**TEXT UNDER STUDY:**

▬▬▬▬▬▬

I Went to Chernobyl’s Nuclear Exclusion Zone
Gareth was looking resplendent in a t-shirt emblazoned with the words “Freedom Fighters… Big Five”. It is the kind of shirt that could get you into strife in several countries. The featured heroes started off fairly standard (Che), then got weird (Osama). He was one of eight foreigners living in Tiraspol, the capital of the unrecognised Pridnestrovian Moldavian Republic or Transnistria: Europe’s last communist state. The rest comprised the Transistrian football team.
Gareth once did that thing from Fight Club where you beat yourself up in order to get out of a tight situation (in this case it was to escape a corrupt policeman, not to blackmail a boss) and still has the scar to prove it. He loves Communist kitsch so much that he started a company called Young Pioneer Tours that does trips to places that make mothers worried, including North Korea, where we had first met, and Chernobyl. The idea of visiting an abandoned city had captivated me for several years and I’d finally made it to Kiev to check out Pripyat, population 0, and its surrounds.

▬▬▬▬▬▬

**DATA RECORDS:**
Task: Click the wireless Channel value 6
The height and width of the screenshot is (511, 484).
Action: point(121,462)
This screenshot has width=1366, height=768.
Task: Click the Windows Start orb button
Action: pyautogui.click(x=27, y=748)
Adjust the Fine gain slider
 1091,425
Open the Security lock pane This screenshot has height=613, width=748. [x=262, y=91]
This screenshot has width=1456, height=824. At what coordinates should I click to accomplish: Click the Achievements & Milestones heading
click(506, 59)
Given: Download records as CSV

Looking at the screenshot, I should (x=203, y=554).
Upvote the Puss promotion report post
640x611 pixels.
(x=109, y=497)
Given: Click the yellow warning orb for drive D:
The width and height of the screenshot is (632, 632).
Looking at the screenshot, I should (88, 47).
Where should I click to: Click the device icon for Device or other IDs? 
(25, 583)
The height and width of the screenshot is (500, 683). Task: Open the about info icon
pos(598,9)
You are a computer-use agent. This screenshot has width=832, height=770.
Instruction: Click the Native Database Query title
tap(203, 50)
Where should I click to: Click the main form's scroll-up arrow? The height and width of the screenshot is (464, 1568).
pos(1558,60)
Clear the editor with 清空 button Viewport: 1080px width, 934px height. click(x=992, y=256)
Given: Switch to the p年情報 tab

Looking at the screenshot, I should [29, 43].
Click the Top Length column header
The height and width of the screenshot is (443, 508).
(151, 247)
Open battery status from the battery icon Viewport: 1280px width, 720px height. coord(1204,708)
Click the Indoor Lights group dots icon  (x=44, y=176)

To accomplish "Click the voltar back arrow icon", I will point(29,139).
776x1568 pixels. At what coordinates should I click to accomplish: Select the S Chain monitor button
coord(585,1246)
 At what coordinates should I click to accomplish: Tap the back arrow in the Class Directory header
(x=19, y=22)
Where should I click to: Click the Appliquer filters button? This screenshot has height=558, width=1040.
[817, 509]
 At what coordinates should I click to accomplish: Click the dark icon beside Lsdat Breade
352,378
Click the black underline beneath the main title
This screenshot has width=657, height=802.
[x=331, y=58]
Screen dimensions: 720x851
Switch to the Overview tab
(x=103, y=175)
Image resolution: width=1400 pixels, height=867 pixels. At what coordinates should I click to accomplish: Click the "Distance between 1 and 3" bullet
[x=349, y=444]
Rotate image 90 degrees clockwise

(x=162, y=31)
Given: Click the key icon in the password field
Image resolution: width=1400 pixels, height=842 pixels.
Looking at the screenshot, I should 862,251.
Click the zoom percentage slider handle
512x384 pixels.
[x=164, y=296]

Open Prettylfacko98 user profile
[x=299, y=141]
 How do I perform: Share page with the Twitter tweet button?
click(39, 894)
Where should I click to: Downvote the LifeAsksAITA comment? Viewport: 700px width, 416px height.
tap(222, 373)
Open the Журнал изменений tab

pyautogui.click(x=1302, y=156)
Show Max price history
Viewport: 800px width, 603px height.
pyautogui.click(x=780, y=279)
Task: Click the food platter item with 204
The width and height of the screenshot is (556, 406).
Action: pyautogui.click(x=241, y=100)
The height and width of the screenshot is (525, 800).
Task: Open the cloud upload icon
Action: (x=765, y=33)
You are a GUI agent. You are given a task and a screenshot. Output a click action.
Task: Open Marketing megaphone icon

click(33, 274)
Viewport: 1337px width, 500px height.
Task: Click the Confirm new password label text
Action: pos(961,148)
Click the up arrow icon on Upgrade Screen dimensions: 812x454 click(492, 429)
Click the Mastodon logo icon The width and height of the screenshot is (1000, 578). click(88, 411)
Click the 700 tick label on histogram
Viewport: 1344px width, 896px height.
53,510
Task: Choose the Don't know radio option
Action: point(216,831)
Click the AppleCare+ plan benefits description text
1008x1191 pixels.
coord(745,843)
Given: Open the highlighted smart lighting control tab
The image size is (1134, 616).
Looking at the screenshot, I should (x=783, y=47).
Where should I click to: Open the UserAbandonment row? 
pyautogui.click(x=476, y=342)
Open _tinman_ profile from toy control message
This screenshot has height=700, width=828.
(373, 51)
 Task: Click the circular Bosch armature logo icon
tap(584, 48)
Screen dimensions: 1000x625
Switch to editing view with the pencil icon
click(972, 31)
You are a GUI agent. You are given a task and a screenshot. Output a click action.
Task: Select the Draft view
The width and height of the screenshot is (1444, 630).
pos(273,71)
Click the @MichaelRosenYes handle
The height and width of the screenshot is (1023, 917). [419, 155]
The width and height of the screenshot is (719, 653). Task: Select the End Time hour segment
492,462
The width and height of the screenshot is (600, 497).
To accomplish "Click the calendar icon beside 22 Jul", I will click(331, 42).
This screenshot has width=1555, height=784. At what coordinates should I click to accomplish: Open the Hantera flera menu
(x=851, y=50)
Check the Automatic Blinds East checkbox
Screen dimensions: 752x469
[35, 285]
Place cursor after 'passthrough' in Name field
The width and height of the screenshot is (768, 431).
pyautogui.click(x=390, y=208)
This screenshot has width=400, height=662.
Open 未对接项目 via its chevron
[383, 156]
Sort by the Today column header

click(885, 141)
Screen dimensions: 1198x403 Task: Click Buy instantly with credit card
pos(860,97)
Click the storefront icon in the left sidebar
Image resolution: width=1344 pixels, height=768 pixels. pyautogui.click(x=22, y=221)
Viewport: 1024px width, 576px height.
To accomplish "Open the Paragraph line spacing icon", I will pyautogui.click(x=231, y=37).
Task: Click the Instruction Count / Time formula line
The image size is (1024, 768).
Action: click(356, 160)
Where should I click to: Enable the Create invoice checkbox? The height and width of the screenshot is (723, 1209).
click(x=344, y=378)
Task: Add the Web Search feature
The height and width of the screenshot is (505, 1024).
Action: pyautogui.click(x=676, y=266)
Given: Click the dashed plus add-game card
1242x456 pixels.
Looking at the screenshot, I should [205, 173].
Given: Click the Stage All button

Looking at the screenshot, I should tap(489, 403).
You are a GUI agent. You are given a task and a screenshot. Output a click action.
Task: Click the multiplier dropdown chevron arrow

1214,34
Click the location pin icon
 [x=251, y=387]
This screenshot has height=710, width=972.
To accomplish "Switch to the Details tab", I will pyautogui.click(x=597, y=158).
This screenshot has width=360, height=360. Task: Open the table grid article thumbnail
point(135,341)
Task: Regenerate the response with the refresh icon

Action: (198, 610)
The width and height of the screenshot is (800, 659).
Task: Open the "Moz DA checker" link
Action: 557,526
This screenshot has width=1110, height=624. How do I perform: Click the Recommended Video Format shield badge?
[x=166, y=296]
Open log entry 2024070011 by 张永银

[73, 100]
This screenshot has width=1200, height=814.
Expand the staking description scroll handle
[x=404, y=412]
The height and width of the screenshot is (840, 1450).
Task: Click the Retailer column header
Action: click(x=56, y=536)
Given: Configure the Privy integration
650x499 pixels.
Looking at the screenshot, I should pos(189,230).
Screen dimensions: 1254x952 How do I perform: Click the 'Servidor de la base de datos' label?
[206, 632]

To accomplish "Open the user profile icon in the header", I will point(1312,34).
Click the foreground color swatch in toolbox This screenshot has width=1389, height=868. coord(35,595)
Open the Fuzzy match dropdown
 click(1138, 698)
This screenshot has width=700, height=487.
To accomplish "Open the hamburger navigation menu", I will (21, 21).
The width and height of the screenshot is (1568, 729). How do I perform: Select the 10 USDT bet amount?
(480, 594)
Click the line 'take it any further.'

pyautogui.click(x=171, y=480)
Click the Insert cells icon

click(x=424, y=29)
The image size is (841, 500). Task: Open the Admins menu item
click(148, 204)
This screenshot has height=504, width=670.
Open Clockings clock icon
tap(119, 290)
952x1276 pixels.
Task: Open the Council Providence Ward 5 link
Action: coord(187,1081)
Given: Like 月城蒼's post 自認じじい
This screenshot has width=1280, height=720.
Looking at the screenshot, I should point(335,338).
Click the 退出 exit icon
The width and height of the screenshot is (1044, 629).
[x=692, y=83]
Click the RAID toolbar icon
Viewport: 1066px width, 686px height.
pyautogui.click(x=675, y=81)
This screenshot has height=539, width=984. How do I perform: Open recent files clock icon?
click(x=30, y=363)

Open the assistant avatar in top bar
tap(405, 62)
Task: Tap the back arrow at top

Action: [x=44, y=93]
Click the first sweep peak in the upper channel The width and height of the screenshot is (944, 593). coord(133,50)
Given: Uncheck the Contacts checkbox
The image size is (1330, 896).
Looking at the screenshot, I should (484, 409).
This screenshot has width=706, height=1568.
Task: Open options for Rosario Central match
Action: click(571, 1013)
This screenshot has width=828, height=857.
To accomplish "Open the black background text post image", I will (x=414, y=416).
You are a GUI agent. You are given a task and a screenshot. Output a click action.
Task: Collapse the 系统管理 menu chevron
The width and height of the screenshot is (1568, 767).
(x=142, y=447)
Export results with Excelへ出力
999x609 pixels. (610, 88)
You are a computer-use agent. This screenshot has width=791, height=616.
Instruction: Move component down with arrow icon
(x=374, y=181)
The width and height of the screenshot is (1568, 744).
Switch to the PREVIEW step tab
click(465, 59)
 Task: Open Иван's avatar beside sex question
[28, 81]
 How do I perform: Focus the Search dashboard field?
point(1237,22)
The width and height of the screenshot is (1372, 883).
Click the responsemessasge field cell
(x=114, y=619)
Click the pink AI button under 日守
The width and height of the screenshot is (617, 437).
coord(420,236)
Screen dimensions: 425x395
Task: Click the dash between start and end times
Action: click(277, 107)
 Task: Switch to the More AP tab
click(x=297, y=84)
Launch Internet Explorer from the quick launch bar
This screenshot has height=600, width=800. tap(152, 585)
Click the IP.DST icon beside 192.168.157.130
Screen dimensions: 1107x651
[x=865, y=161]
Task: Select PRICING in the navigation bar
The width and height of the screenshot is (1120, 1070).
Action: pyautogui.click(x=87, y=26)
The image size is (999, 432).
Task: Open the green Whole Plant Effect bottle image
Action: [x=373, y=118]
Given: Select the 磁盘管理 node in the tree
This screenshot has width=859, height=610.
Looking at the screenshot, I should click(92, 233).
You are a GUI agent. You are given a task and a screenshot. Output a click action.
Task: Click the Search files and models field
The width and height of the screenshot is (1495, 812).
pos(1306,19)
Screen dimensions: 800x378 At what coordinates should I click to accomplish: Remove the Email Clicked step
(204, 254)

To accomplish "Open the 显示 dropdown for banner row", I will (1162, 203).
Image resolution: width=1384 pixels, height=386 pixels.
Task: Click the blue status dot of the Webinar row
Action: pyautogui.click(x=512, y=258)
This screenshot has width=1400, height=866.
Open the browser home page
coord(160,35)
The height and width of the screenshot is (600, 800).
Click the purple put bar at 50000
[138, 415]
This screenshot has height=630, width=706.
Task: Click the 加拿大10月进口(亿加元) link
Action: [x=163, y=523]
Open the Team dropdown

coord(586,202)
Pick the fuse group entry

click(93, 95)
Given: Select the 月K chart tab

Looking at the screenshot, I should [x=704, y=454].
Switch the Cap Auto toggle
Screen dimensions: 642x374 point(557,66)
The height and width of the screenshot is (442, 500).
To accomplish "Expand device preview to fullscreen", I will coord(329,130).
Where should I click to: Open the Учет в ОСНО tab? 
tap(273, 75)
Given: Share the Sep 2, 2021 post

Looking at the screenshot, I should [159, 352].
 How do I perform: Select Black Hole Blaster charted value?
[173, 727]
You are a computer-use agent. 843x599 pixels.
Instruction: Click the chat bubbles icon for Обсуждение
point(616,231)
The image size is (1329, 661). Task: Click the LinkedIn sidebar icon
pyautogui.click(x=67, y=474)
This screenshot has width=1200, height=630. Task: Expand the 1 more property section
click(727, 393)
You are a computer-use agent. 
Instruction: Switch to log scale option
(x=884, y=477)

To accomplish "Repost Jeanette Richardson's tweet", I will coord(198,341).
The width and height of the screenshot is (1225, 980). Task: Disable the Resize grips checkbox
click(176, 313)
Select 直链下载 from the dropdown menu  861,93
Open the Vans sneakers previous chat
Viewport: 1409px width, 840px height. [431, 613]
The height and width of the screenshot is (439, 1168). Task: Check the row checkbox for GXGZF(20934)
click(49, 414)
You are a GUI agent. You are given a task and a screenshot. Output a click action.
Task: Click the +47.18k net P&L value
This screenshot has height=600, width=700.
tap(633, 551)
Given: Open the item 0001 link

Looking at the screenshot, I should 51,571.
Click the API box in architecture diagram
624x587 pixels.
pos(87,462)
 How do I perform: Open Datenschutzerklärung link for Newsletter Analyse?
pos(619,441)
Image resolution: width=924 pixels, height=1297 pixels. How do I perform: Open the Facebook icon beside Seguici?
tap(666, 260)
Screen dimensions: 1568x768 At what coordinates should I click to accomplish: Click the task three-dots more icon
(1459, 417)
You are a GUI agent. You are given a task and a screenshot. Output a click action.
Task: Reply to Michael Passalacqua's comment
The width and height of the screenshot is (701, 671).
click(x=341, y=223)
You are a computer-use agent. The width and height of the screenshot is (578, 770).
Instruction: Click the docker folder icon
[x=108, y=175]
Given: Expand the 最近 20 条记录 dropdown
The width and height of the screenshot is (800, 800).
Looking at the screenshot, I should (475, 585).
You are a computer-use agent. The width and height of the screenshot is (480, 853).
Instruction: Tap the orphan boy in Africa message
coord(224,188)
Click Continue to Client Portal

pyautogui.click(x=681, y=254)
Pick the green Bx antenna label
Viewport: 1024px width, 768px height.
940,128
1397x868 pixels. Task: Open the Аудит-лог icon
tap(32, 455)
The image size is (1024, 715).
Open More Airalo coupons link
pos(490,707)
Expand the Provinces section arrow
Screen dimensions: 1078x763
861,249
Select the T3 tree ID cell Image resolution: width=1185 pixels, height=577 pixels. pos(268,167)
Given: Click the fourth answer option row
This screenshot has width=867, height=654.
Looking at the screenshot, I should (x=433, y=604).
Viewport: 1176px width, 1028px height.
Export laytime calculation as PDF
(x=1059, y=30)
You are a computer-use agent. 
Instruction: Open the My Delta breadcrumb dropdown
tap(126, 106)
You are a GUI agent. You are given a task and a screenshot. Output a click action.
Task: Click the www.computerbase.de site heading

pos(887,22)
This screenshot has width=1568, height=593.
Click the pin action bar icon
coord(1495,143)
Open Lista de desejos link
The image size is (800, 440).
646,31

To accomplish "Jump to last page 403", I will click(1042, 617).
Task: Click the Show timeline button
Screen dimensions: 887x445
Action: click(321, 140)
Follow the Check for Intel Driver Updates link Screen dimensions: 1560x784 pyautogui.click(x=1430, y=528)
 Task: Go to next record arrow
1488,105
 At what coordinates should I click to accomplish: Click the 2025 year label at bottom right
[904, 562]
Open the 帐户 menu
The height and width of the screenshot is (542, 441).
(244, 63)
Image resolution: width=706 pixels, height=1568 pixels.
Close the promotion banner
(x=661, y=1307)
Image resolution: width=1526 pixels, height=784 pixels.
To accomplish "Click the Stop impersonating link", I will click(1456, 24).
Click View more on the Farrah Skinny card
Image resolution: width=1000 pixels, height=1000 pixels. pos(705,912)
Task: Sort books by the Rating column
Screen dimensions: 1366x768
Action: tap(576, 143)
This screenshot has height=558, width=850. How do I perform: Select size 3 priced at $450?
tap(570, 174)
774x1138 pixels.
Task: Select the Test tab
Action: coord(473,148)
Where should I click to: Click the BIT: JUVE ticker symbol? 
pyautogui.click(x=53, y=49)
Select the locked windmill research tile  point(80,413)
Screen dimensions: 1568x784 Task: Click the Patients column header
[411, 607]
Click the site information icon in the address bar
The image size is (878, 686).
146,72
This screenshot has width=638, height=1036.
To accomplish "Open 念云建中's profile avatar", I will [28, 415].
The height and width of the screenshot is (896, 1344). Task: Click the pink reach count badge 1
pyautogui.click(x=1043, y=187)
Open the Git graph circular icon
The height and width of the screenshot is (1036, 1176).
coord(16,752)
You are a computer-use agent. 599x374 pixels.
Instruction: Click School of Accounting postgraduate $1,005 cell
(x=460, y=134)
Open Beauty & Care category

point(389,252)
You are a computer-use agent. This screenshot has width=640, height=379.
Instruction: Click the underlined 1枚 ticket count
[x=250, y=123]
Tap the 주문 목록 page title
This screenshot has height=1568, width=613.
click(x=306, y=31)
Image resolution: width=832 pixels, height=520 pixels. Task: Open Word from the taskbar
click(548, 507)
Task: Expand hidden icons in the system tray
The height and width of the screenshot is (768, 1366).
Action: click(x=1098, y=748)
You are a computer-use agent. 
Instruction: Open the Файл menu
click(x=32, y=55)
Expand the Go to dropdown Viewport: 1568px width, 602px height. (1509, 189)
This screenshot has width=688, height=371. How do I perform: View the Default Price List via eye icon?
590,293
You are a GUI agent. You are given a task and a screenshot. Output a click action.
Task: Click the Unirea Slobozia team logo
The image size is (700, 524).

▬▬▬▬▬▬

**TASKS:**
**A.** Answer these questions from the text about Chernobyl's exclusion zone, one line each:
(i) How many foreigners were living in Tiraspol, counting Gareth?
(ii) What is the name of the company Gareth started?
(iii) In which country had the writer and Gareth first met?
**B.** Translate this sentence from the text about Chernobyl's exclusion zone into Spanish: "The idea of visiting an abandoned city had captivated me for several years and I’d finally made it to Kiev to check out Pripyat, population 0, and its surrounds."

**RESPONSES PER TASK:**
**A.**
(i) Eight
(ii) Young Pioneer Tours
(iii) North Korea

**B.** La idea de visitar una ciudad abandonada me había cautivado durante varios años y por fin había llegado a Kiev para conocer Pripyat, población 0, y sus alrededores.